RALEIGH (WTVD) -- Federal charges were filed Friday in a criminal investigation that began after a massive coal ash spill at a Duke Energy electricity plant. In a news release, Duke said it has reached an agreement with prosecutors to settle the cases.

Court documents filed in the United States District Court for the Western District of North Carolina Charlotte Division allege criminally negligent discharge of pollutants in violation of the Clean Water Act.

Specifically, federal prosecutors accuse Duke employees of failing "to exercise the degree of care that someone of ordinary prudence would have exercised in the same circumstance with respect to the discharge of coal ash and coal ash wastewater."

The nine misdemeanor charges are related to a massive spill in February 2014 at Duke's Eden plant that coated more than 70 miles of the Dan River in toxic sludge.

But prosecutors also allege negligence in spills or "seeps" at coal ash basins at the Riverbend Steam Station in Mt. Holly, the H.F. Lee Steam Electric Plant in Goldsboro, and the Asheville Steam Electric Generating Plant - along with maintenance issues at Cape Fear Steam Electric Plant in Moncure.

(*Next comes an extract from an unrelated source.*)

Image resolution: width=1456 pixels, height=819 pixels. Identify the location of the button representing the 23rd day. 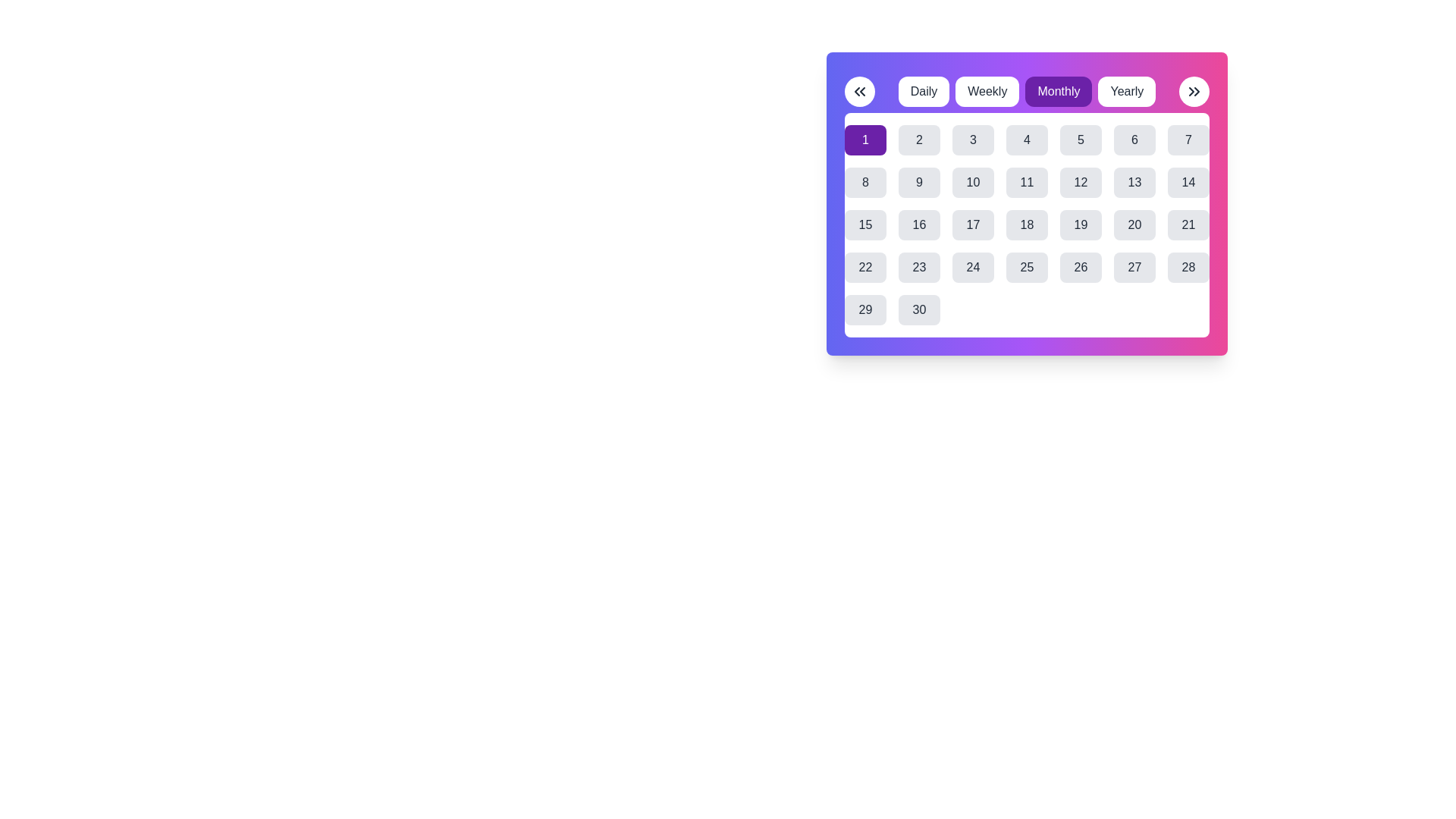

"We are accountable for what happened at Dan River and have learned from this event," said Lynn Good, president and CEO in a statement. "We are setting a new standard for coal ash management and implementing smart, sustainable solutions for all of our ash basins. Our highest priorities are safe operations and the well-being of the people and communities we serve."

Duke said the agreement means Duke Energy Carolinas and Duke Energy Progress will pay a total of $68.2 million in fines and restitution and $34 million for community service and mitigation.

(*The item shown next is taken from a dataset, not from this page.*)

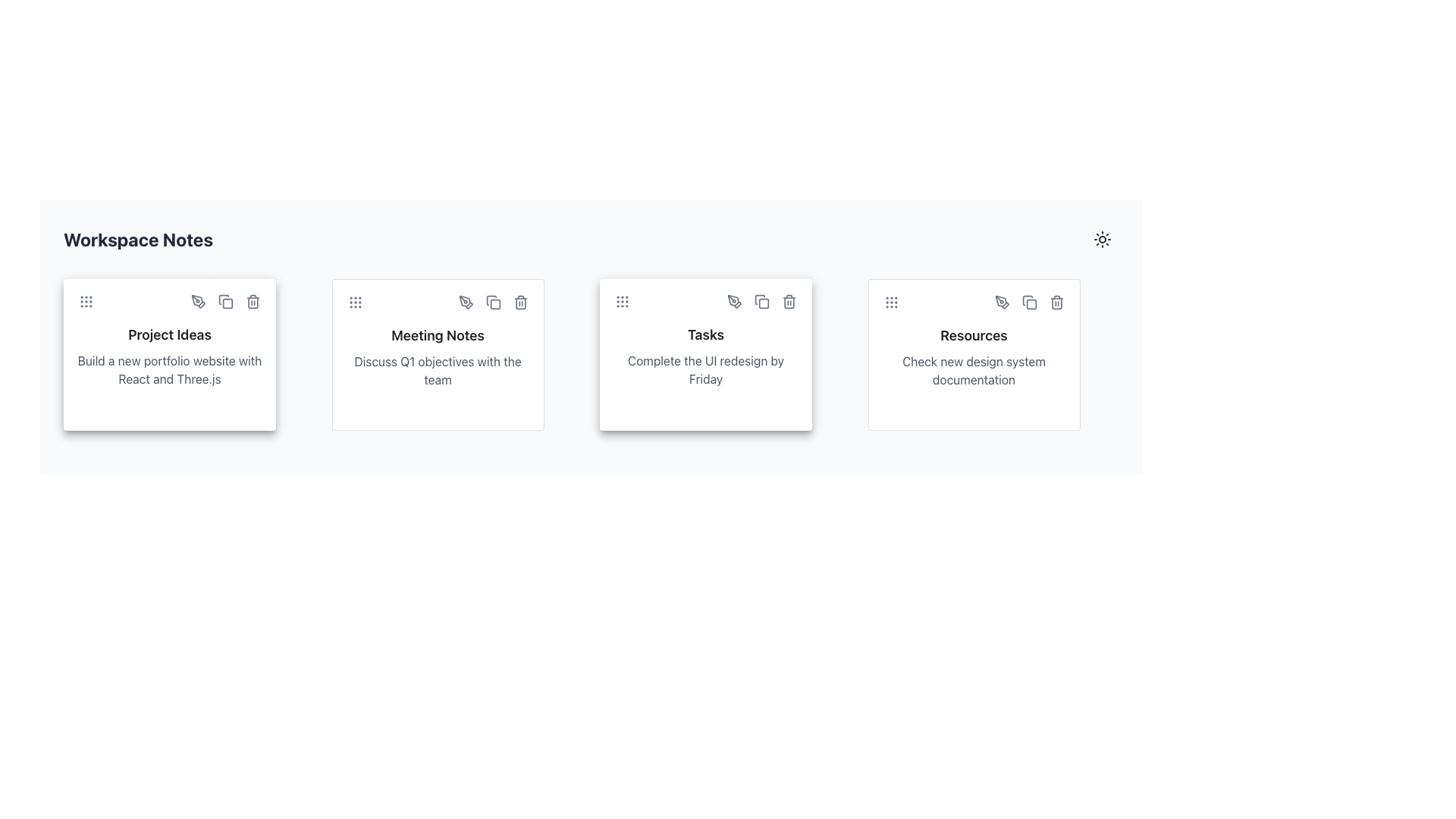 The image size is (1456, 819). Describe the element at coordinates (761, 301) in the screenshot. I see `the second icon button in the toolbar section of the 'Tasks' card` at that location.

The company said the money will come from shareholders, not customers.

The agreement includes a five-year probationary period with a court-appointed monitor to ensure compliance. Duke will also be required to submit environmental compliance plans - including additional training, audits, reporting and other measures related to ash basins.

The deal still has to be approved by the federal courts.

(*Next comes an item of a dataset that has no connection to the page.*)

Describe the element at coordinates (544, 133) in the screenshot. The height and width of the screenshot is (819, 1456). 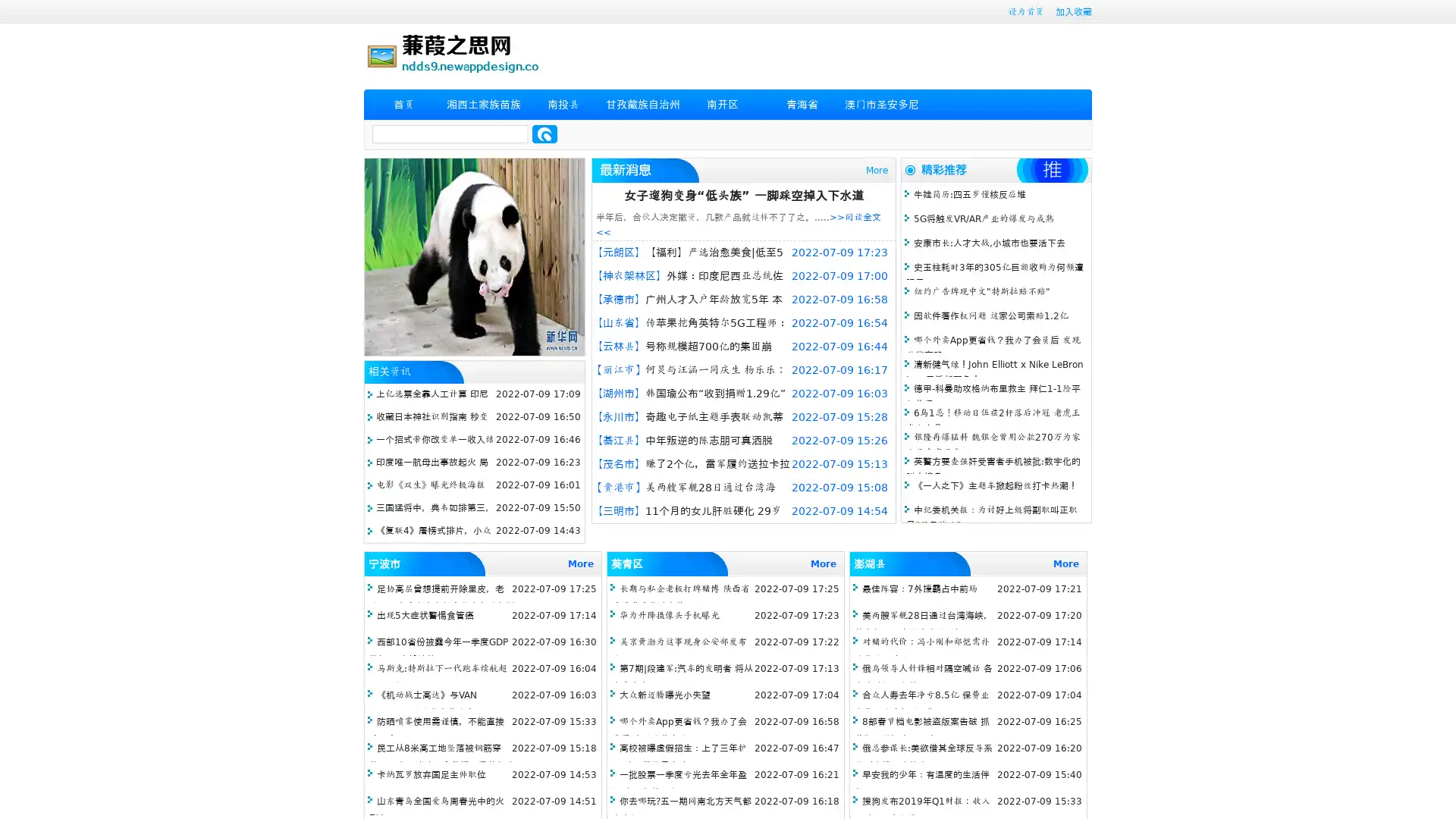
I see `Search` at that location.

U.S. Attorney Thomas Walker declined to comment Wednesday. But the extent of records sought by subpoenas in the case suggests that prosecutors not only looked at the spills, but also at the relationship between Duke and state regulators going back for many years.

After the Dan River spill, Duke signed agreements with the Environmental Protection Agency and the N.C. Department of Environment and Natural Resources to pay any costs associated with the emergency response and the costs of the agencies overseeing cleanup and environmental monitoring efforts.

In a statement Wednesday, North Carolina's environmental agency said it was not involved in the settlement negotiations between Duke and the U.S. Justice Department. The federal agreement would not resolve the ongoing civil cases between Duke and the state over multiple violations involving both the Dan River spill and the ongoing groundwater contamination from ash dumps at 13 other sites.

In 2013, state regulators had proposed an agreement that would have allowed the Fortune 500 company to pay $99,000 to settle environmental violations for groundwater contamination leeching from unlined coal ash dumps at two power plants. The agreement, which environmentalists had derided as a sweetheart deal, was scuttled after the spill.

A new state law passed in August requires Duke to either clean up or permanently cap all of its coal ash dumps in North Carolina by 2029. The waste from coal burned to generate electricity, the ash, contains toxic arsenic, selenium, chromium and mercury.